* [WHAT YOU ARE ASKED TO DO]
What lines below include the word "Enable"? Copy each one.

▬▬▬

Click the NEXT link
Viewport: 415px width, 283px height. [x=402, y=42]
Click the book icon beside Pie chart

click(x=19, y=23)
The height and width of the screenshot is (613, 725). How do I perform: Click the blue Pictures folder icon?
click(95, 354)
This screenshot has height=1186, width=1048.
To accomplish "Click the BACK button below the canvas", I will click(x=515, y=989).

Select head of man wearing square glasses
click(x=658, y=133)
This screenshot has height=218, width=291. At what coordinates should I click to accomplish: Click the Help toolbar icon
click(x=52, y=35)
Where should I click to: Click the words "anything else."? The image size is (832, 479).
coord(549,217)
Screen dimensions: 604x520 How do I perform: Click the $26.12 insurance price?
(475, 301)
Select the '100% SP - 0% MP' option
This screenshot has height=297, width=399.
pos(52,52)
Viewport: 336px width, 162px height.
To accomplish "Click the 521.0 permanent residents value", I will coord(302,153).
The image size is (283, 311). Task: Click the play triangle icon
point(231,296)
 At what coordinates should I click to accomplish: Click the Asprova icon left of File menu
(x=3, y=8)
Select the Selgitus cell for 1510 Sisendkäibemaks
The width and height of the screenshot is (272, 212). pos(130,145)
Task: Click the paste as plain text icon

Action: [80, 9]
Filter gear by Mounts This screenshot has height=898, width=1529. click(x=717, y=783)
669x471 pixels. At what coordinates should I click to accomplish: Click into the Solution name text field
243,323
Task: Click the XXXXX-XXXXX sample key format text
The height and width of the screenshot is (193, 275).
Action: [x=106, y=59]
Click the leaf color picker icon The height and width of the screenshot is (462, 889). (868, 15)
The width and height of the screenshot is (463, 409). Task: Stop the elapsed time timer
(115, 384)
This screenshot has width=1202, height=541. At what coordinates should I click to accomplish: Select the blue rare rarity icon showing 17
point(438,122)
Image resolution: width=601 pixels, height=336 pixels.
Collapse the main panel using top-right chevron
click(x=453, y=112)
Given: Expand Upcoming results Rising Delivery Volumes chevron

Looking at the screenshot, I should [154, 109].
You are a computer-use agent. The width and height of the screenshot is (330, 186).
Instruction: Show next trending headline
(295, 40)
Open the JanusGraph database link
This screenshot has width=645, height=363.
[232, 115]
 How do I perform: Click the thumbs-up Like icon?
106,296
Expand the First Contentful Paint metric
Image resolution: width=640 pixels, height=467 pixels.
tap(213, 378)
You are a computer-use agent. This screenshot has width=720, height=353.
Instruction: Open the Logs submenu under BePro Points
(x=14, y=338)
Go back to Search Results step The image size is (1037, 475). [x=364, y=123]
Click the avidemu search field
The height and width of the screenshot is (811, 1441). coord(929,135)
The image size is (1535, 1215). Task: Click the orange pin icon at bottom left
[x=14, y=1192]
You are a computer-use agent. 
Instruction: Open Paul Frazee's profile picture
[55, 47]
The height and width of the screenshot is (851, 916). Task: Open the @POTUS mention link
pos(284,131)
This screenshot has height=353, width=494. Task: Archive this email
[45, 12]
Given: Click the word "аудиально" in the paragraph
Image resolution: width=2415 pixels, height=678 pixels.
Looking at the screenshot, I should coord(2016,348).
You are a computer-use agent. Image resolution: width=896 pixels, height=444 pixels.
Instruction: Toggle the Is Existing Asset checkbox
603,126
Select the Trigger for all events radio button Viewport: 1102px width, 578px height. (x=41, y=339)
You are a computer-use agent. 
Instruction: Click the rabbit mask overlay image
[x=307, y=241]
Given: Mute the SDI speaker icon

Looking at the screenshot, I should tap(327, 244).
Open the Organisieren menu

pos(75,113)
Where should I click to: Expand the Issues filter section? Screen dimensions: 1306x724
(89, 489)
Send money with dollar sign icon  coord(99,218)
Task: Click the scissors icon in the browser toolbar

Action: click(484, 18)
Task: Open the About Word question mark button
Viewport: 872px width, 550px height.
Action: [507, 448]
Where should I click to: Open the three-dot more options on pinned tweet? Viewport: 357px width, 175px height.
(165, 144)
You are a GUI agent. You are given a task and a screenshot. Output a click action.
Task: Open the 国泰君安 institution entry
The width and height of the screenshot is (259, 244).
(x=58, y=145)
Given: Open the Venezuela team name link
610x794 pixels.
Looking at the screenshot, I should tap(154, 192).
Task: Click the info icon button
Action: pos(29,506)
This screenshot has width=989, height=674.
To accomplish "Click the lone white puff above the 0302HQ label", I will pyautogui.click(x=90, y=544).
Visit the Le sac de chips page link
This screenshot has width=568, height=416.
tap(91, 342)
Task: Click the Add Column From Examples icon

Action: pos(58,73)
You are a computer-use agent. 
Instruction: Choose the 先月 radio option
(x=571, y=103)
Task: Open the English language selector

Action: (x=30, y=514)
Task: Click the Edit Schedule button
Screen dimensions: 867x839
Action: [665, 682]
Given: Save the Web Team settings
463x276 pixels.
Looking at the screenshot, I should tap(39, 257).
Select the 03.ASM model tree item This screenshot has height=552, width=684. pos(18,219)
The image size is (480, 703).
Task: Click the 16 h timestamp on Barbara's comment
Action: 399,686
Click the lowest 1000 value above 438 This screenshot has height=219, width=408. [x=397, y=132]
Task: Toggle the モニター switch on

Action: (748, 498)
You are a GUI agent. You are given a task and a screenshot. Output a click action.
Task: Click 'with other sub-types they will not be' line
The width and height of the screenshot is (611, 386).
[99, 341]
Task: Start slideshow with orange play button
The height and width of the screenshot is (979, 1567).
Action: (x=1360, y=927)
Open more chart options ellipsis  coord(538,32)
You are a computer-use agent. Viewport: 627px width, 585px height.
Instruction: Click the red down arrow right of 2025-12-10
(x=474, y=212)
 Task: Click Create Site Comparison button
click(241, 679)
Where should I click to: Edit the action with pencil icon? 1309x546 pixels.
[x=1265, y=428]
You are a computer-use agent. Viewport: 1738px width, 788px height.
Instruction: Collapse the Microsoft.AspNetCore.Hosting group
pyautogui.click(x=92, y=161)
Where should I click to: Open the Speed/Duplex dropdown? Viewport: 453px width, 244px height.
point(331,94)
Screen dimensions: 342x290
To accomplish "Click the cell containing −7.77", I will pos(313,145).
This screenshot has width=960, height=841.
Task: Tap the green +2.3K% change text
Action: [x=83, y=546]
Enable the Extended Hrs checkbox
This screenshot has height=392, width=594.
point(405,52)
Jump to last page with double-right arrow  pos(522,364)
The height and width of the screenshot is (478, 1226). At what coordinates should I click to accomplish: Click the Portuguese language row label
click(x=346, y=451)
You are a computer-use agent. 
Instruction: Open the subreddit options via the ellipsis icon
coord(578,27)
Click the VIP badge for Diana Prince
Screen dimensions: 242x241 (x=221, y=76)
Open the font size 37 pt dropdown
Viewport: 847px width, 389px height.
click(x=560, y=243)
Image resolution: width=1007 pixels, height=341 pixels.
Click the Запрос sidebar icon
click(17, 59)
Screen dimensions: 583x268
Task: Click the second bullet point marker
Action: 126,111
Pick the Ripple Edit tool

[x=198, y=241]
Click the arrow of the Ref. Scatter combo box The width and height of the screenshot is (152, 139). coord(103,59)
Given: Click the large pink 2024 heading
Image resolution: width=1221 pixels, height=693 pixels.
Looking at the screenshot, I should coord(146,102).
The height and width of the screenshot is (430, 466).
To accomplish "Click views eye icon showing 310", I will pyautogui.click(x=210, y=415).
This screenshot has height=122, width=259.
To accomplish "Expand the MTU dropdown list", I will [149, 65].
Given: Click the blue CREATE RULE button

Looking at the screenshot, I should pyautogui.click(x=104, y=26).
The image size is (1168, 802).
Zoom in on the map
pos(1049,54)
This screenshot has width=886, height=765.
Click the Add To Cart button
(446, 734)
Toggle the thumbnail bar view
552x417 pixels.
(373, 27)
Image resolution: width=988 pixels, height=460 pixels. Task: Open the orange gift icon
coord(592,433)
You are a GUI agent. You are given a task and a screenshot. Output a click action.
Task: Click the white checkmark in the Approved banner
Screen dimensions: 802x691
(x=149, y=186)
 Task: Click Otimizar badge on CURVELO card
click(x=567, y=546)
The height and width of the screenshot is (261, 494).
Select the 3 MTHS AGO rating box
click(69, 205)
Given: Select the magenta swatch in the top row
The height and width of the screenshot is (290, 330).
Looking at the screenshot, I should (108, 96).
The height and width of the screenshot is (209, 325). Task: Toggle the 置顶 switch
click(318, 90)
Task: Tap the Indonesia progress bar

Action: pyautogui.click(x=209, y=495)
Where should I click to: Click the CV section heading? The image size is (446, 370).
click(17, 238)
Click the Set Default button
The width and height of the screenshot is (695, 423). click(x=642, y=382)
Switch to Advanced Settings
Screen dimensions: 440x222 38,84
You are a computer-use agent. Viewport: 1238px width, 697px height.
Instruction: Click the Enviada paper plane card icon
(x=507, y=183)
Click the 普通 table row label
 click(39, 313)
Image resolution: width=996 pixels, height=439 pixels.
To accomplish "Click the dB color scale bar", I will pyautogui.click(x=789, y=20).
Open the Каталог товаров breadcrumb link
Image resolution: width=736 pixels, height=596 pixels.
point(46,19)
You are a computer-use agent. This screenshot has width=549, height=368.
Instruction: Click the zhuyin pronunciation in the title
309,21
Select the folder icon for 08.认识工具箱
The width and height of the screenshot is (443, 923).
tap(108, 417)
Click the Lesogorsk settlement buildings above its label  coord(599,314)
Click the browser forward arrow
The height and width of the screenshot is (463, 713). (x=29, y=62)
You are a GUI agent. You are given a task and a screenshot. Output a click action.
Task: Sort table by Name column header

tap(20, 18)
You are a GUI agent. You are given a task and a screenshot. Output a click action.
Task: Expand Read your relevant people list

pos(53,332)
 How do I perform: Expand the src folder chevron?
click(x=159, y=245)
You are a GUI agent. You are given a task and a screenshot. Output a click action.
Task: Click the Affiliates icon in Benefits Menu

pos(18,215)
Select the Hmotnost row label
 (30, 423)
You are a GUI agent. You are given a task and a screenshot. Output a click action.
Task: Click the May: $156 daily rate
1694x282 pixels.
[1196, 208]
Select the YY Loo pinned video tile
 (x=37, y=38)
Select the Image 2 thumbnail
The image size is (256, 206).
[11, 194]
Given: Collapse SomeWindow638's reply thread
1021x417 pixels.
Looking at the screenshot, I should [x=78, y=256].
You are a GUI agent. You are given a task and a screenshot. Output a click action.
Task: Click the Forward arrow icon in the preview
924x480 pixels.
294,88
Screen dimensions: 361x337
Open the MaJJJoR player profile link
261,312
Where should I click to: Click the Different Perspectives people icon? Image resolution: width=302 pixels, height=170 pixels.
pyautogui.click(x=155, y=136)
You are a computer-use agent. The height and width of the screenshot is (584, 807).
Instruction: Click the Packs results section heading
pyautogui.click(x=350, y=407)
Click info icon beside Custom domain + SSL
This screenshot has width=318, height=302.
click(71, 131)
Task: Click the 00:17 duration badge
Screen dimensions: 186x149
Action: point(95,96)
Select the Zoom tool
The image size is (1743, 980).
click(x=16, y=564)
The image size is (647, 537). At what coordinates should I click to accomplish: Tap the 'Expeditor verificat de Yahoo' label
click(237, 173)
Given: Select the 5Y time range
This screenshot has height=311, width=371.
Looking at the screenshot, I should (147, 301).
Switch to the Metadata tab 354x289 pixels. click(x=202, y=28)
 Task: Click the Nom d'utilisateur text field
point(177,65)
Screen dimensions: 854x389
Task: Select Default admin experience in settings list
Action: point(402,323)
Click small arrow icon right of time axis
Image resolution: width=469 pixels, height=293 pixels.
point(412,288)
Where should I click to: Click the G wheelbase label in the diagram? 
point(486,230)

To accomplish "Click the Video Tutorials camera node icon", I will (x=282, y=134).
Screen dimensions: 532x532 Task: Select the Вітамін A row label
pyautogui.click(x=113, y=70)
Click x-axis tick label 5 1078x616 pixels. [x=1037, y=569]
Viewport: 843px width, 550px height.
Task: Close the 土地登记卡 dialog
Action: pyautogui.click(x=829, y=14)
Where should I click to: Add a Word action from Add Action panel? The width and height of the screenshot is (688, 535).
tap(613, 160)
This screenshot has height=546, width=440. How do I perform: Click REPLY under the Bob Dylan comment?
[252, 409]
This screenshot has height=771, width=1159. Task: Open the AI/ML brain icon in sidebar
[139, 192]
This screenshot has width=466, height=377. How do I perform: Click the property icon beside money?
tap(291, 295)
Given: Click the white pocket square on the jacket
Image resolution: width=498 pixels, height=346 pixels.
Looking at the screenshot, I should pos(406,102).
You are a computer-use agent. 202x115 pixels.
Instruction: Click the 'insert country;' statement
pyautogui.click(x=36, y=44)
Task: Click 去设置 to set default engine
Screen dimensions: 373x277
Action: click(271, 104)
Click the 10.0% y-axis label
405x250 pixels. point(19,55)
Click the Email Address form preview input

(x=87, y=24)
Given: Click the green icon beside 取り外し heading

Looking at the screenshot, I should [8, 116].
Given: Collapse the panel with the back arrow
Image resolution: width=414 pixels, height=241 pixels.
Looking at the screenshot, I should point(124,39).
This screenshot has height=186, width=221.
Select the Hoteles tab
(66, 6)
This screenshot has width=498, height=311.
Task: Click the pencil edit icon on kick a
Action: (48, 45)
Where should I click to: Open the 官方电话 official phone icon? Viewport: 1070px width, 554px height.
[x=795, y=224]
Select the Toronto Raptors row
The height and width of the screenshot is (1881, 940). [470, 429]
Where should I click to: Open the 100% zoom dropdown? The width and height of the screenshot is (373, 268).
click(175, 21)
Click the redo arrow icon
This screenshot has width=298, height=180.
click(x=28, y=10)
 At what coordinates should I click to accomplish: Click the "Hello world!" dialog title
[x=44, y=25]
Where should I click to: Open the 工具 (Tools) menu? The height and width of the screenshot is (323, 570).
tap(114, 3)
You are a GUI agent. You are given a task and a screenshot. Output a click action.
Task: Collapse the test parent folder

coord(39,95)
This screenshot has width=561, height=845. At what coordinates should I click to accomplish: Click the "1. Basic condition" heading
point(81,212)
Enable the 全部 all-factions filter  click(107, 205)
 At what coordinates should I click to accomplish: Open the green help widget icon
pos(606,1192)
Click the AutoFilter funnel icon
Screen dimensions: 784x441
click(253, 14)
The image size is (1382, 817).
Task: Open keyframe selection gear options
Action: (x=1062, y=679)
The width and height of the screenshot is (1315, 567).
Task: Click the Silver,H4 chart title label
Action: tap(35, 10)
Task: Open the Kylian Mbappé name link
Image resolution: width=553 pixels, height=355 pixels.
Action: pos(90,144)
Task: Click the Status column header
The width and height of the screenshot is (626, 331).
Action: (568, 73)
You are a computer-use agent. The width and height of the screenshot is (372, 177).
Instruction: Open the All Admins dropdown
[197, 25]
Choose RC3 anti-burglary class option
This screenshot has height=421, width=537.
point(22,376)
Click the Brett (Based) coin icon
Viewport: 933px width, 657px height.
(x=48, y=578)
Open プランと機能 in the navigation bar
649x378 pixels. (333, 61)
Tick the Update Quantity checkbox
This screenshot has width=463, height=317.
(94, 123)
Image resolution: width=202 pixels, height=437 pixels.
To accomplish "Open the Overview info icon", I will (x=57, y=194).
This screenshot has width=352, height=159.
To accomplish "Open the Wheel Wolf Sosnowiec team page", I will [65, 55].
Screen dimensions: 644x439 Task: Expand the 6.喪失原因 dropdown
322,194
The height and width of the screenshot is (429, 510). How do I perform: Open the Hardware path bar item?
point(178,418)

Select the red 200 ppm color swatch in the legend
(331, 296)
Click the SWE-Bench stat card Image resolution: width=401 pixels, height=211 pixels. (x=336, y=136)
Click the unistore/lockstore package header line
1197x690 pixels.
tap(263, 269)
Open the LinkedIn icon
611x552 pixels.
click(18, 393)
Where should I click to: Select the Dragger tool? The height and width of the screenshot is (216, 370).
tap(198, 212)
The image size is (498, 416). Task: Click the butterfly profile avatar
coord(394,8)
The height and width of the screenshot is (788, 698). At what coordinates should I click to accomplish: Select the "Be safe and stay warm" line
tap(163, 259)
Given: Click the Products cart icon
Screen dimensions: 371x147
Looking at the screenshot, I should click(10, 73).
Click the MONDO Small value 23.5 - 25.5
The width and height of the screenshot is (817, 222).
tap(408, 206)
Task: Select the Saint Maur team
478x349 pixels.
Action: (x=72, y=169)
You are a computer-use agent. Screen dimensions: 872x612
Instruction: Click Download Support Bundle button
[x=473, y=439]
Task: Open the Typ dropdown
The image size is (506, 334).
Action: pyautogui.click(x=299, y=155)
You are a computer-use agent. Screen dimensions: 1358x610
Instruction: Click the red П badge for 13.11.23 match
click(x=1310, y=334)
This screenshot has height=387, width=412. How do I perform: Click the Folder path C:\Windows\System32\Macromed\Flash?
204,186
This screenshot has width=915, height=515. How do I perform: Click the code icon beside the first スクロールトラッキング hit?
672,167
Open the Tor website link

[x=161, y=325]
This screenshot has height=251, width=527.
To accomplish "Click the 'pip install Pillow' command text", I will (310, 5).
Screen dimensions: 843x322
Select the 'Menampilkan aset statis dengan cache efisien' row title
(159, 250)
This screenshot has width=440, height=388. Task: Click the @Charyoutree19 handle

▬▬▬

* [OUTPUT FOR THIS EXERCISE]
Enable the Extended Hrs checkbox
Enable the 全部 all-factions filter  click(107, 205)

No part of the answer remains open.